● INSTRUCTIONS FOR THE TASK
For the material that follows, return exactly the lines from the one with "Image resolution: width=1119" through the one with "Given: Check the", both ends included.

● EXTRACTED INFORMATION
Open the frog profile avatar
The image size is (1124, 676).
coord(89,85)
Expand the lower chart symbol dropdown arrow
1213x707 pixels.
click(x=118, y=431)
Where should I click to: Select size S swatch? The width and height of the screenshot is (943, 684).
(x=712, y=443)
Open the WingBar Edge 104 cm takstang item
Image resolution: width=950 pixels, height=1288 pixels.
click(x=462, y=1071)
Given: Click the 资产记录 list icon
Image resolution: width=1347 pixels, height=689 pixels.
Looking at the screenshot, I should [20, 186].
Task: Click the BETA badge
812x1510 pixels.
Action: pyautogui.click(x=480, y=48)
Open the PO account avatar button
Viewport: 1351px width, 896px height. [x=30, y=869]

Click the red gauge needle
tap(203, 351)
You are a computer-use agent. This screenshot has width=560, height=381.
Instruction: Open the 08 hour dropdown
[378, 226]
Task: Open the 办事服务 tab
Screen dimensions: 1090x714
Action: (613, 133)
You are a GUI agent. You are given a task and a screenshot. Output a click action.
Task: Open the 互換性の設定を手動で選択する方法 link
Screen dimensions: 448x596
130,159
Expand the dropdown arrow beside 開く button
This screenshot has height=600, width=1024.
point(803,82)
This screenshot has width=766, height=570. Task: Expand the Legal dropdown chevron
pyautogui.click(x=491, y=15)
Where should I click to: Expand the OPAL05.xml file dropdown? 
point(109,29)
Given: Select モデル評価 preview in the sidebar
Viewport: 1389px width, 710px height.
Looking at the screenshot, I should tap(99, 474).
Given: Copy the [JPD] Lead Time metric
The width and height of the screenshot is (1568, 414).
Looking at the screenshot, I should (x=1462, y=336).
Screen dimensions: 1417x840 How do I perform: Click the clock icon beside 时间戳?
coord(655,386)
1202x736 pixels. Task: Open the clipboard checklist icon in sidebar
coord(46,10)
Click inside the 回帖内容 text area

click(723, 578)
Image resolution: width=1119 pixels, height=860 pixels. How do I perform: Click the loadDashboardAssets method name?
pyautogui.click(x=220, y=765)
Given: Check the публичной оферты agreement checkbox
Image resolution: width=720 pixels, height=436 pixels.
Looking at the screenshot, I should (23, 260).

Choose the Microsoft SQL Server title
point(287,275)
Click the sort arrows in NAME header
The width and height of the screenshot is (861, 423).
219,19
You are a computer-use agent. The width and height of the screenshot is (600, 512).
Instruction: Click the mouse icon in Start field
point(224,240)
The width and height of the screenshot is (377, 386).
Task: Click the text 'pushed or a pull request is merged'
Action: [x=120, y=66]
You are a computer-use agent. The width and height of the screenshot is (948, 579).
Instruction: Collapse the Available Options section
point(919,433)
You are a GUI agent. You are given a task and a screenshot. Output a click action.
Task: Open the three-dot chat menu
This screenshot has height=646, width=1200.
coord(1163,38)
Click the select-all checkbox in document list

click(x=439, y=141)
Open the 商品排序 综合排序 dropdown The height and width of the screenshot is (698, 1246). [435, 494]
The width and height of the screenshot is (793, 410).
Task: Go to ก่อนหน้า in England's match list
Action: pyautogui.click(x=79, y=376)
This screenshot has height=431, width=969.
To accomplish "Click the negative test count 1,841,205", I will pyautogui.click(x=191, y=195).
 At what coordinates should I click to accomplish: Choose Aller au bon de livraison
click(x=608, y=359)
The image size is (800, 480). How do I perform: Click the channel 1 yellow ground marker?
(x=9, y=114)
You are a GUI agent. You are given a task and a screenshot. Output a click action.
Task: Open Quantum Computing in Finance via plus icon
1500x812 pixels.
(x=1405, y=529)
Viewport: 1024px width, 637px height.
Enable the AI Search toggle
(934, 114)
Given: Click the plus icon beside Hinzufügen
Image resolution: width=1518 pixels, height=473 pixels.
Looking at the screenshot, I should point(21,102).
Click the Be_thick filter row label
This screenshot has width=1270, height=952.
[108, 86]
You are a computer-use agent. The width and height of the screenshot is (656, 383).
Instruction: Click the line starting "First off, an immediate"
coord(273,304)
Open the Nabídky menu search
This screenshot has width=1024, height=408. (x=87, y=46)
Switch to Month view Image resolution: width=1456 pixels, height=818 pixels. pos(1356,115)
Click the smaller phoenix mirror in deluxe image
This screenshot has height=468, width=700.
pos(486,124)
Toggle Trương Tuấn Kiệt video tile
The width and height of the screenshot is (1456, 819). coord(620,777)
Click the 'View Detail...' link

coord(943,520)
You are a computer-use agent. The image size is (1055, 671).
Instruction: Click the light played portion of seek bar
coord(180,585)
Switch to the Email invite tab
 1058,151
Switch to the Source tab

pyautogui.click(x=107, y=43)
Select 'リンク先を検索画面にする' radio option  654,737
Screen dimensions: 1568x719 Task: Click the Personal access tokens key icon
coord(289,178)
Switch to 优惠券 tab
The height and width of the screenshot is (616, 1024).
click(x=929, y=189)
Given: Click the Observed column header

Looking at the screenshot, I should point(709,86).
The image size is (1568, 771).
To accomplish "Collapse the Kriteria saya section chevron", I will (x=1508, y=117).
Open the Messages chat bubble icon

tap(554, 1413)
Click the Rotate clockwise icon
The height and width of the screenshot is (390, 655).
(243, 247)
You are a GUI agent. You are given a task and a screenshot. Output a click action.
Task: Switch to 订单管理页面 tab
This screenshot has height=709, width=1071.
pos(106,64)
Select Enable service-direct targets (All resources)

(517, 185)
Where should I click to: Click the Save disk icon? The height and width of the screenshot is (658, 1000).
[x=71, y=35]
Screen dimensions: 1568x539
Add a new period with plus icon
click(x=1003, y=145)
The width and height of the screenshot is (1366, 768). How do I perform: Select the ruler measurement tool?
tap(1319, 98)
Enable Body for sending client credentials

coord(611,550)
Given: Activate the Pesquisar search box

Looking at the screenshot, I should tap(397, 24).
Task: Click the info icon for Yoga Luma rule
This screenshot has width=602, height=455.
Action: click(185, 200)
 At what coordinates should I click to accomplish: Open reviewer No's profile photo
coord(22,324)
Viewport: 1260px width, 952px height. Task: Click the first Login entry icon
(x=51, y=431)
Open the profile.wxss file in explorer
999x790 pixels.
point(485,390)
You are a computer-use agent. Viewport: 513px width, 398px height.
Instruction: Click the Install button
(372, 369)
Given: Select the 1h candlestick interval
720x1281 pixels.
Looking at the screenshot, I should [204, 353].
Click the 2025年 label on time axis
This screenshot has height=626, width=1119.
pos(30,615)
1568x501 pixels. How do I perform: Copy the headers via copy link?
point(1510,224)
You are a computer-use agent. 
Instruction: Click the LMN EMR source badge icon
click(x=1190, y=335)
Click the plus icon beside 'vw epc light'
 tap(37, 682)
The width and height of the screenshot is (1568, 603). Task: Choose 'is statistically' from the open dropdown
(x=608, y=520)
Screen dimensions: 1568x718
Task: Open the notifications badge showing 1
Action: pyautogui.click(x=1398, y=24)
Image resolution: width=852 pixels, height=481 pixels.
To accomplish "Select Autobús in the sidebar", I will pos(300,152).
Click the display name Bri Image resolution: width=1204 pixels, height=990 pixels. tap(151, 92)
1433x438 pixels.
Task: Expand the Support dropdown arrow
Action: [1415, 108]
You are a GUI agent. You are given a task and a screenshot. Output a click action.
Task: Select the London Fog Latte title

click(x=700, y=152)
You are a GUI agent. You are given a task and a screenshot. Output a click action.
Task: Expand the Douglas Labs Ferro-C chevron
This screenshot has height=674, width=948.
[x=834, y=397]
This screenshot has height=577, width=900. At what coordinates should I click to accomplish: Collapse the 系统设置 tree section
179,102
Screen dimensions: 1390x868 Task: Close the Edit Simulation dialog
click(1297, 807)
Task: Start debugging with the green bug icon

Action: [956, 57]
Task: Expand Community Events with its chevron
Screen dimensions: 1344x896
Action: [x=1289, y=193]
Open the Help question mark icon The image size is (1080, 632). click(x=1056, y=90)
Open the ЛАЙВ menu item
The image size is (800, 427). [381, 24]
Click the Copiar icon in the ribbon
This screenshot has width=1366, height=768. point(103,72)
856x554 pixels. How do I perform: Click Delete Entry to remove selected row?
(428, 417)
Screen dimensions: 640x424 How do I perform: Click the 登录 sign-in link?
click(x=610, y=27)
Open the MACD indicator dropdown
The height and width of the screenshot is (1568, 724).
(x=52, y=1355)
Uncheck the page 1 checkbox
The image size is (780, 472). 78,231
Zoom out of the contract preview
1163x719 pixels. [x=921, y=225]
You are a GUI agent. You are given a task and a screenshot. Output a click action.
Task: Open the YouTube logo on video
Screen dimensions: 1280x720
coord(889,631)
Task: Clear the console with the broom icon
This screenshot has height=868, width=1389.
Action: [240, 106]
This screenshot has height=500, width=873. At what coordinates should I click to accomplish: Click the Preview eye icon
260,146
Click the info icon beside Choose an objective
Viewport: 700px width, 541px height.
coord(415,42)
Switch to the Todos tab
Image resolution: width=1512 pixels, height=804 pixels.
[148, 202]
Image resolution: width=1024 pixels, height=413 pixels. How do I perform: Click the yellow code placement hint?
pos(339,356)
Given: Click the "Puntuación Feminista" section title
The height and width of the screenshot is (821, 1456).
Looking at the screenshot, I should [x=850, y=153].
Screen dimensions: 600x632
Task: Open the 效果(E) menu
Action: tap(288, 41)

● SOLUTION BELOW
Image resolution: width=1119 pixels, height=860 pixels. How do I perform: Click the loadDashboardAssets method name?
pyautogui.click(x=220, y=765)
Given: Check the публичной оферты agreement checkbox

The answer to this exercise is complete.